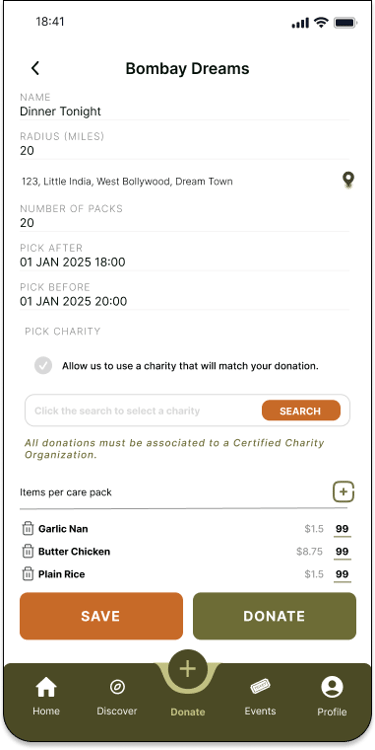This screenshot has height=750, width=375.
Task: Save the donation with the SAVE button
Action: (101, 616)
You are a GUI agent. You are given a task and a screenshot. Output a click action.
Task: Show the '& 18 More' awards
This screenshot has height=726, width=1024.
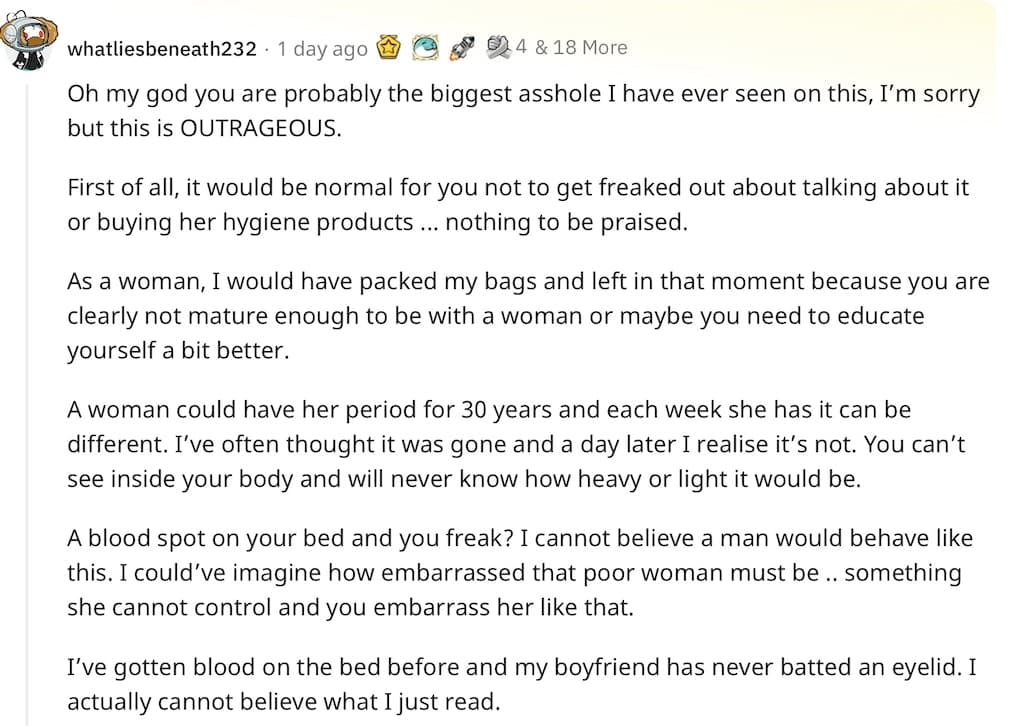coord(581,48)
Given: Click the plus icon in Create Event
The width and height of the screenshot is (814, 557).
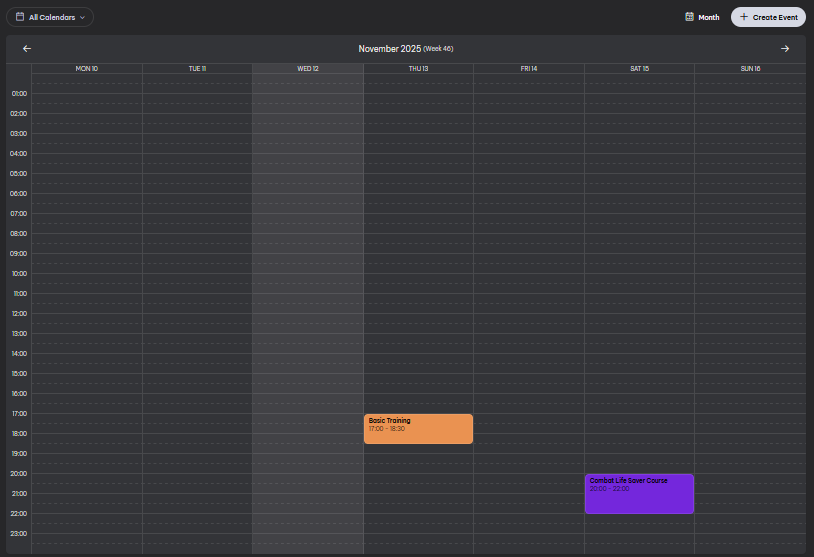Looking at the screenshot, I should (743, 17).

* * *

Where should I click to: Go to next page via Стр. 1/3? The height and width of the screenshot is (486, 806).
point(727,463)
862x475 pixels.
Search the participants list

---

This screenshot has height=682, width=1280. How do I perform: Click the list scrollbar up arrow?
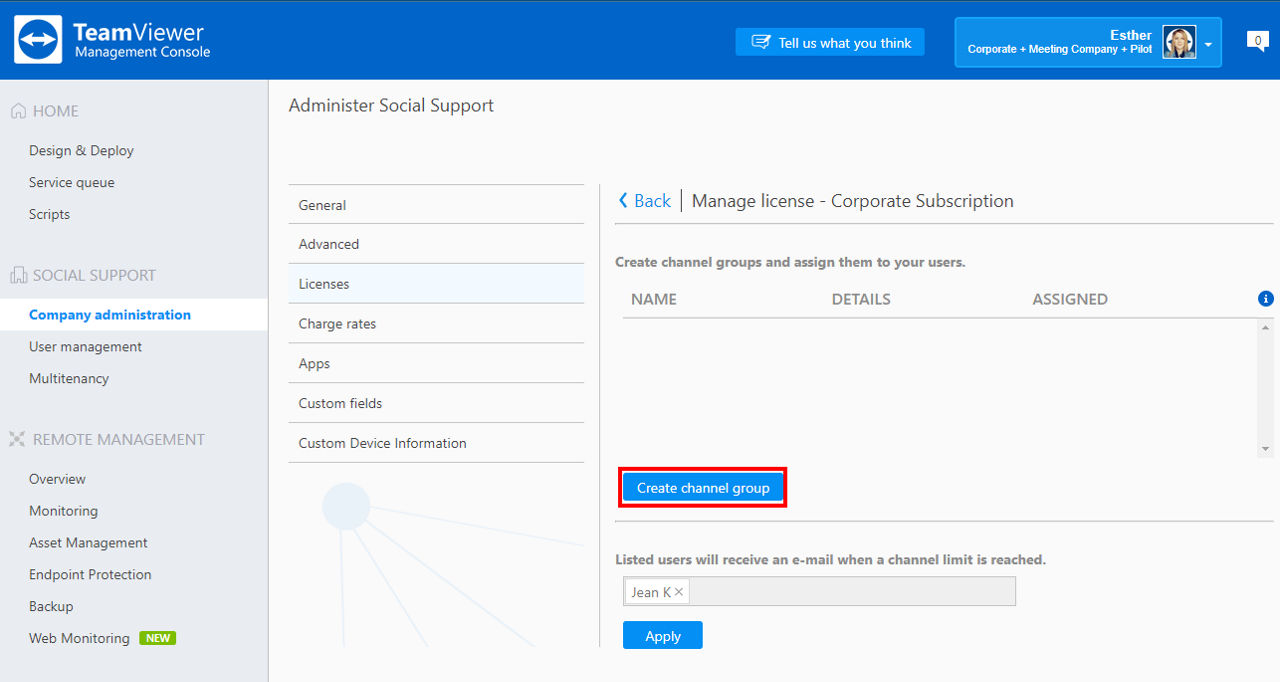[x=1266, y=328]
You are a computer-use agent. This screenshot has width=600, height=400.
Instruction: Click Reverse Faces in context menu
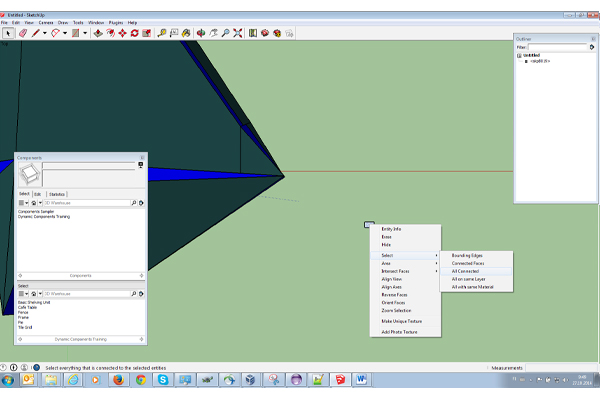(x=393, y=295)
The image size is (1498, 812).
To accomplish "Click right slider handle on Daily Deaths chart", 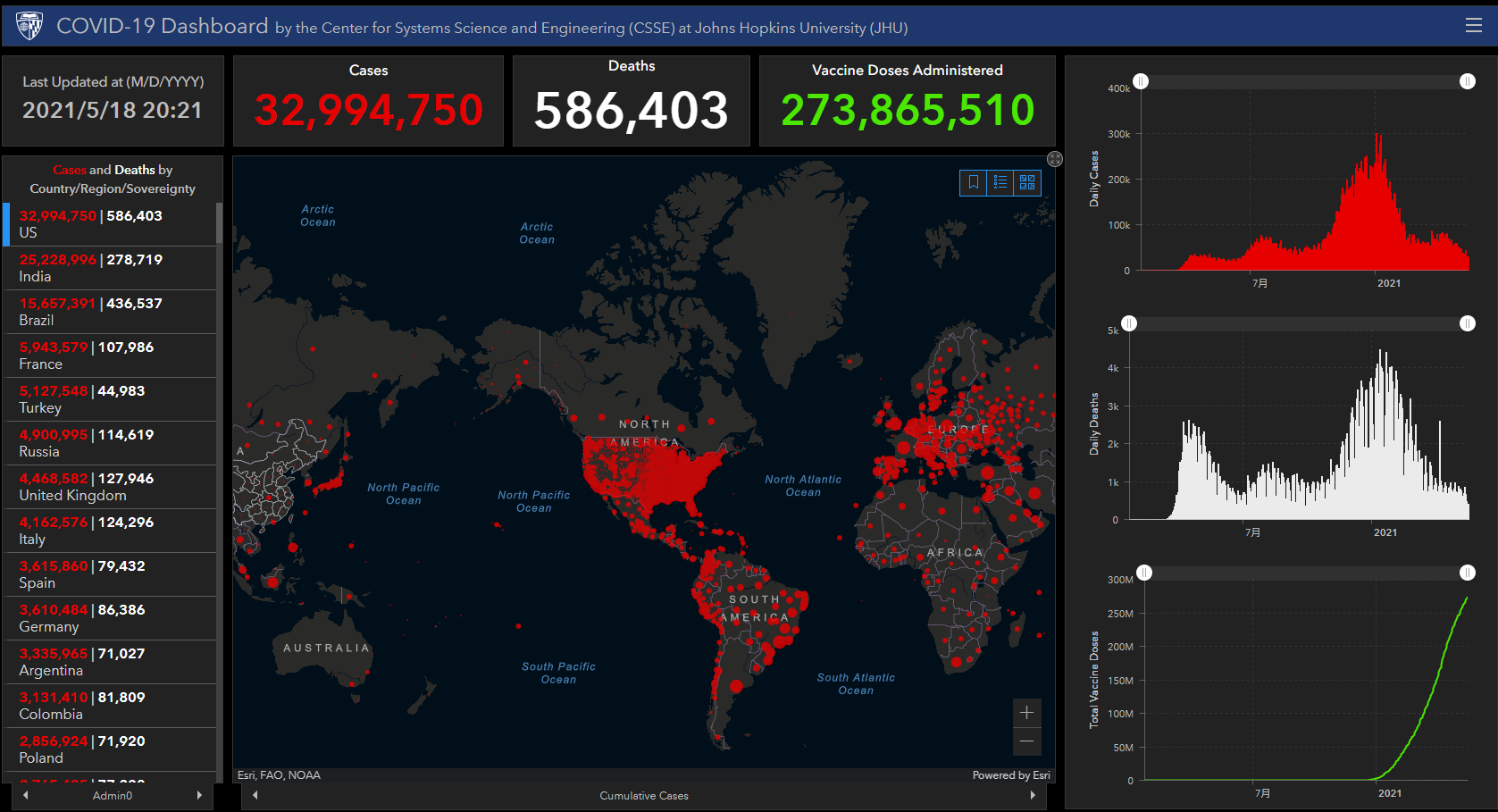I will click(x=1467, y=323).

> _WHAT YOU SHOULD DO_
From the listing above, pick out each line where the word "agent" appears.

> _WRITTEN ANSWER_
You are a GUI agent. You are given a task and a screenshot. Output a click action.
You are a computer-use agent. This screenshot has width=600, height=400.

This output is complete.